One of the first things coap_free_context()
does is to free off all the resources - and when an 'observed' resource is freed off, the final observe notification is sent out. However, you will still get triggered by an event and so your close_session() will continue to get called.
In your case, the call to coap_resource_notify_observers()
should silently fail as the coap_context_t
is unstable.
See #1404 for a fix. Please confirm that this works as expected.
It shuts down without an error now, yes. However, valgrind tells me:
==4947== Invalid read of size 1
==4947== at 0x48DFAFC: coap_resource_notify_observers (coap_resource.c:1195)
==4947== by 0x10DB3B: close_session (main.c:996)
==4947== by 0x10E0B3: coap_event_handler (main.c:1171)
==4947== by 0x48E2453: coap_free_endpoint (coap_session.c:1861)
==4947== by 0x48CEE37: coap_free_context_locked (coap_net.c:682)
==4947== by 0x48CEE37: coap_free_context_locked (coap_net.c:639)
==4947== Address 0x51db078 is 0 bytes inside a block of size 100 free'd
==4947== at 0x4867EAC: free (vg_replace_malloc.c:872)
==4947== by 0x48E0623: coap_delete_all_resources (coap_resource.c:591)
==4947== by 0x48CEDCF: coap_free_context_locked (coap_net.c:646)
==4947== by 0x48CEDCF: coap_free_context_locked (coap_net.c:639)
==4947== Block was alloc'd at
==4947== at 0x4864B70: malloc (vg_replace_malloc.c:381)
==4947== by 0x48DDC37: coap_resource_init (coap_resource.c:269)
Ok, gets interesting. coap_delete_all_resources()
has been called, so any resource is no more. You are then calling coap_resource_notify_observers()

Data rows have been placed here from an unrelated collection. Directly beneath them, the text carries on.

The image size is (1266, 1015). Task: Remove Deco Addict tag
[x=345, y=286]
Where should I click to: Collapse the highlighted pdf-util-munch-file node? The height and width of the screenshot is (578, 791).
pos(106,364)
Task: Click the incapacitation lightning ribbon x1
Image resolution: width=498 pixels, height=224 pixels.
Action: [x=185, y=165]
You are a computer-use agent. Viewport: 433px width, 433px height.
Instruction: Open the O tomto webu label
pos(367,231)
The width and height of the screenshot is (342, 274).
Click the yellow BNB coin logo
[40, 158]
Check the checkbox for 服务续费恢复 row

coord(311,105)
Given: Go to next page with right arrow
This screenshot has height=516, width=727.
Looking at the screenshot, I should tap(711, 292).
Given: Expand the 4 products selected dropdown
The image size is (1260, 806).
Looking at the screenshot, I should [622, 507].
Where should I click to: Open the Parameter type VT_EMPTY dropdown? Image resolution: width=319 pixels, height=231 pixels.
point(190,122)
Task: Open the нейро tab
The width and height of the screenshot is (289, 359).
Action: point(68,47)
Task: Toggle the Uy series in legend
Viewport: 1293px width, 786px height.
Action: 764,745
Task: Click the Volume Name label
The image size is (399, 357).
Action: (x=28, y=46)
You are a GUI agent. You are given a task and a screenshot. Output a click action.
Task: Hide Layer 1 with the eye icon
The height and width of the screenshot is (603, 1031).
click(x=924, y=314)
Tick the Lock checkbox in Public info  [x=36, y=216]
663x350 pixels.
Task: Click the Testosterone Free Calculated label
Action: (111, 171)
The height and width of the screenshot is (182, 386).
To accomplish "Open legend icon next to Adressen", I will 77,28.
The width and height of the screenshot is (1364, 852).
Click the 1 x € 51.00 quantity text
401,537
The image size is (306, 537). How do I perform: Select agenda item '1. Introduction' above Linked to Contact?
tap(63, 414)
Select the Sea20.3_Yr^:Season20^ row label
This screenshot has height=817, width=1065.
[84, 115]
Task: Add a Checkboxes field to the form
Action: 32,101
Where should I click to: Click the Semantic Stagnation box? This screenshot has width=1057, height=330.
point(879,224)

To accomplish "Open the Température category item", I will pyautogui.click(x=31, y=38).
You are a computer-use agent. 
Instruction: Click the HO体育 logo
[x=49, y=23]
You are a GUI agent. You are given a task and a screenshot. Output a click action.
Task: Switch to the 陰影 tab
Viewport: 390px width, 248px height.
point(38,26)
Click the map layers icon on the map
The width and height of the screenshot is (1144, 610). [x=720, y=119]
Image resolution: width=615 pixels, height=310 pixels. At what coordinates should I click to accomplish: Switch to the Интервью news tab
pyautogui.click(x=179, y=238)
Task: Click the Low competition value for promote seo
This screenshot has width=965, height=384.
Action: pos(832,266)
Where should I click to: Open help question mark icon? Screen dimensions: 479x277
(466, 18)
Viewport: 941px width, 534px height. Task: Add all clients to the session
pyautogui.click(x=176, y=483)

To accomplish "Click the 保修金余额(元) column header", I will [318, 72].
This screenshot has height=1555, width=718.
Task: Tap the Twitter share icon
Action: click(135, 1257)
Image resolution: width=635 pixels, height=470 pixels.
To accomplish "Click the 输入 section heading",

with a resource parameter pointing to a piece of de-allocated memory.
I am thinking of going in the direction of no call-back handlers are called after coap_free_context()
has been called. This does however mean that things like close_session()
will no longer be called at this point - and so some custom clean-up will not occur.
It is possible to close down server sessions before calling coap_free_context() which will then triggers the appropriate call-back handles. It is a bit messy but this does the trick. Normally server sessions are left in a pool so they can be re-used and can't just be freed off.
coap_session_set_type_client(session);
coap_session_release(session);
Hm, could we just call coap_delete_all_resources() after coap_free_endpoint()?
Possibly, not sure what the law of unintended consequences will also throw up!
Bottom line is any 'thing' that was associated with coap_context_t
after that 'thing' gets released is problematic.
I am going in the direction that after coap-free_context()
is called, no call-backs are invoked (which means just clearing out all the handler pointers early on in coap_free_context()
) as they inherently can be using unsafe information. I will have a play with this.
Whenever coap_event_handler()
is called with COAP_EVENT_SERVER_SESSION_DEL
which invokes close_session()
in your case, the session is not associated with any observing resources. So, coap_resource_notify_observers()
makes no sense at this point and is not needed.
As a note, whenever an observe request is added to a session, the session reference count is bumped. When the observe is removed from the session, the session reference is decremented. COAP_EVENT_SERVER_SESSION_DEL can only occur when the reference count is 0. coap_free_context()
frees off all the resources (if resource is being observed, a final notify is sent out) which decrements any associated sessions.
So, coap_free_context()
should not disable any call-backs, enabling the call-backs to continue to do any custom cleanups.
@anyc With the removal of the coap_resource_notify_observers()
call when handling the event COAP_EVENT_SERVER_SESSION_DEL
(as it will never do anything for the current session as the reference count is 0 - hence not observing any resource), are there any other application shutdown issues associated with COAP_EVENT_SERVER_SESSION_DEL
you are having with the latest develop branch, or can this Issue now be closed?
Sorry, I am on vacation this week. I am not sure if I understand your reasoning but in my case, notify_observers() does not only notify the peer of the to-be-closed session but possibly also other peers so I cannot remove it from my event handler. To explain a little bit, a peer can acquire a mutex that protects multiple resources. The resources only accept new data if the mutex is locked by the same session and the mutex state is accessible over its own resource. If the session is closed, the lock is automatically released which shall be signaled to other sessions.
Then I think the best thing to do is make all your app tracking resource pointers (the ones you are calling coap_resource_notify_observers()
with) to NULL just before you call coap_free_context()
.
Then, on (the coap_free_context()
) COAP_EVENT_SERVER_SESSION_DEL, there should not be any issues. However, coap_resource_notify_observers()
currently does not like a NULL resource pointer.
EDIT: coap_free_context()
frees off all the resources - if a resource is being observed, all subscribers will get notified.
As this happens during shutdown of my server, I just check now if there is a shutdown in progress and only if not, I send notifications. The process shuts down cleanly now. Thank you!
Hello,
with the current develop branch, my server gets aborted sometimes due to a failed assert during application shutdown:
If a session closes, a resource (that can be observed) changes its value and my SERVER_SESSION_DEL callback will call coap_resource_notify_observers(). If this happens during application shutdown, the assert fails. Is this something my application should avoid during shutdown or is this something libcoap itself should be able to handle?
Thank you!